Reputation: 862
I am working with Pig 0.12.1
and Map-R
. I am trying to find max of a field after grouping the relation on some other field. Refer the following pig script and structure of relation in comments-
r1 = foreach SomeRelation generate flatten(group) as (c1 , c2);
-- r1: {c1: biginteger,c2: biginteger}
r2 = group r1 by c1;
-- r2: {group: chararray,r1: {(c1: chararray,c2: biginteger)}}
DUMP r2;
/* output -
1234|{(1234,9876)}
2345|{(2345,8765)}
3456|{(3456,7654)}
4567|{(4567,6543)}
*/
r3 = foreach r2 generate group as c1, MAX(r1.c2) as c2;
I am getting the following error
Could not infer the matching function for org.apache.pig.builtin.MAX as multiple or none of them fit. Please use an explicit cast.
Script Explained-
I am flattening group of SomeRelation into c1, c2 and then regrouping on c1 to generate max of c2 with each c1 group.
Please suggest.
Upvotes: 0
Views: 636
Reputation: 1691
We now know the problem was the unability of MAX to handle biginteger.

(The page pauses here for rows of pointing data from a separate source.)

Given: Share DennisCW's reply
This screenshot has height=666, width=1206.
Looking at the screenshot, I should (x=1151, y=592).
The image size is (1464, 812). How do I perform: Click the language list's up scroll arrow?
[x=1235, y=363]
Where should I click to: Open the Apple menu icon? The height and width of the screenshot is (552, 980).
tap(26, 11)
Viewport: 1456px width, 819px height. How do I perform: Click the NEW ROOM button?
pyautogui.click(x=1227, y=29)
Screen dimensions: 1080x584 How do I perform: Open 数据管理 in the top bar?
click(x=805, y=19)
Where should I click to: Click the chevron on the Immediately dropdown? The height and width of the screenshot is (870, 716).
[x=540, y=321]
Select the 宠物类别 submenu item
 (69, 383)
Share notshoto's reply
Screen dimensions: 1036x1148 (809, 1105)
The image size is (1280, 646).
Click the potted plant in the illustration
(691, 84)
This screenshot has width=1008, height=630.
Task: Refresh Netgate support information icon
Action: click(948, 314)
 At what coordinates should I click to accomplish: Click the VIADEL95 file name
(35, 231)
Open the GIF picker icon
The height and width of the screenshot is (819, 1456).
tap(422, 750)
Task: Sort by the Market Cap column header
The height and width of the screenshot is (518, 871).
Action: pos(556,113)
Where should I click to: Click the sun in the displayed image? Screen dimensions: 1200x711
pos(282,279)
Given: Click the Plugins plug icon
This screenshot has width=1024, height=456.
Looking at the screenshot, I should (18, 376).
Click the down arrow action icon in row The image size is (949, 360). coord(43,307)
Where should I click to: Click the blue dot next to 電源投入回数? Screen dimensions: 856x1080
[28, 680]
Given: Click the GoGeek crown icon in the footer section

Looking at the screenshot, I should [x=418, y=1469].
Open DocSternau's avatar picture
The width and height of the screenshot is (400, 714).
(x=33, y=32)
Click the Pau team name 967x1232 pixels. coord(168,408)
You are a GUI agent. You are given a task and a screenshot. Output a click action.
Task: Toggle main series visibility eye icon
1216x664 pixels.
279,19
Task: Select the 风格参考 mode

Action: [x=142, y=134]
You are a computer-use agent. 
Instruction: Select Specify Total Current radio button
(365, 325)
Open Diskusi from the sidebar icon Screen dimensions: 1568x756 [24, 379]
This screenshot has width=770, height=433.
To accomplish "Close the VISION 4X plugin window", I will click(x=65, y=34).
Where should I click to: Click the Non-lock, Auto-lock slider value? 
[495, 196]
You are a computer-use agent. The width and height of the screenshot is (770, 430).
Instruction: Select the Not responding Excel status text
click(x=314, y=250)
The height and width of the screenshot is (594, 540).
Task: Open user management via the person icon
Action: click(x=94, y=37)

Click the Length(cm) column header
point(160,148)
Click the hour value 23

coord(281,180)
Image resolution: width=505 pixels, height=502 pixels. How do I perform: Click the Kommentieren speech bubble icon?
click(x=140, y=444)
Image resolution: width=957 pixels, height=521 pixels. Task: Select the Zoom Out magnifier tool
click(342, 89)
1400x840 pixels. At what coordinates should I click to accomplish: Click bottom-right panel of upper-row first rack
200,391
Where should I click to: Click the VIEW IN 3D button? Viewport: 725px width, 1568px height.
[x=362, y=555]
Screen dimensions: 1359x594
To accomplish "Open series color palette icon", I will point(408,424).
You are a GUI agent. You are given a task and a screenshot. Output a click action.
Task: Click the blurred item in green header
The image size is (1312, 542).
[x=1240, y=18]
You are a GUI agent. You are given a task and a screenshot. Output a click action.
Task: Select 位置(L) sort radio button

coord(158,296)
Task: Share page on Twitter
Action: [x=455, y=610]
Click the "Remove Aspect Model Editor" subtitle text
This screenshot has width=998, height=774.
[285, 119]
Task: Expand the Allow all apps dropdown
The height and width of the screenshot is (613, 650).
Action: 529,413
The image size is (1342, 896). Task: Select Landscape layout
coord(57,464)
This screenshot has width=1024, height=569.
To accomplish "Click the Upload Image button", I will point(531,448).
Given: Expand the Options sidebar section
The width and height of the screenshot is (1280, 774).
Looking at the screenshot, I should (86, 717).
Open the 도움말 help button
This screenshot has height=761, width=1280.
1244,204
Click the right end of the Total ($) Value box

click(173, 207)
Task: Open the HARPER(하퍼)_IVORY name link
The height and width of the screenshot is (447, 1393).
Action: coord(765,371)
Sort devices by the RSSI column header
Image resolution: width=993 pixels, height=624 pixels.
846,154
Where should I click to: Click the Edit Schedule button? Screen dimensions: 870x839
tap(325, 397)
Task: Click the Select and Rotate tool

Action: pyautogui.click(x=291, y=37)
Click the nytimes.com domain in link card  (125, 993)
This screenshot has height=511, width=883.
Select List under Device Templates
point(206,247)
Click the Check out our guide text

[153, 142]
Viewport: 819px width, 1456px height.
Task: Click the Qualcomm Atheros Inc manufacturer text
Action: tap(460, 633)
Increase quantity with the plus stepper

You should be able to group and get the max like this, and compare results with combination of order + limit :
r1 = FOREACH SomeRelation GENERATE FLATTEN(group) AS (c1, c2);
r3 = FOREACH (group r1 by c1) {
-- you may want to apply a function on a single column
-- or compare sort + limit to MAX
list = ORDER $1 BY c2 DESC;
list_max = LIMIT list 1;
GENERATE group AS c1, MAX(r1.c2) AS c2, list_max;
}
Upvotes: 0
Reputation: 862
Well it looks like the problem is that Pig doesn't allow MAX(or for that matter aggregate functions like SUM etc) on biginteger. Had to use long as a datatype for this to work. Refer the following-
r1 = foreach SomeRelation generate flatten(group) as (c1 , c2:long);
-- r1: {c1: biginteger,c2: long}
Strangely, there's no documentation highlighting this almost like datatypes biginteger and bigdecimal.
Upvotes: 1
Reputation: 438
I'm not sure if you can use the group keyword under the flatten. Also, have you considered tokenizing the group before flattening it. See this for example:
load_data = LOAD '/PIG_TESTS_ALL/WordCount' as (line);
tokenizing_data = FOREACH load_data generate flatten(TOKENIZE(line)) as word;
group_data = GROUP tokenizing_data by word;
Result = FOREACH group_data generate group,COUNT(tokenizing_data);
dump Result;
This is actually for word count, You can probably build on this to find max value based on what you want to do.
Upvotes: 1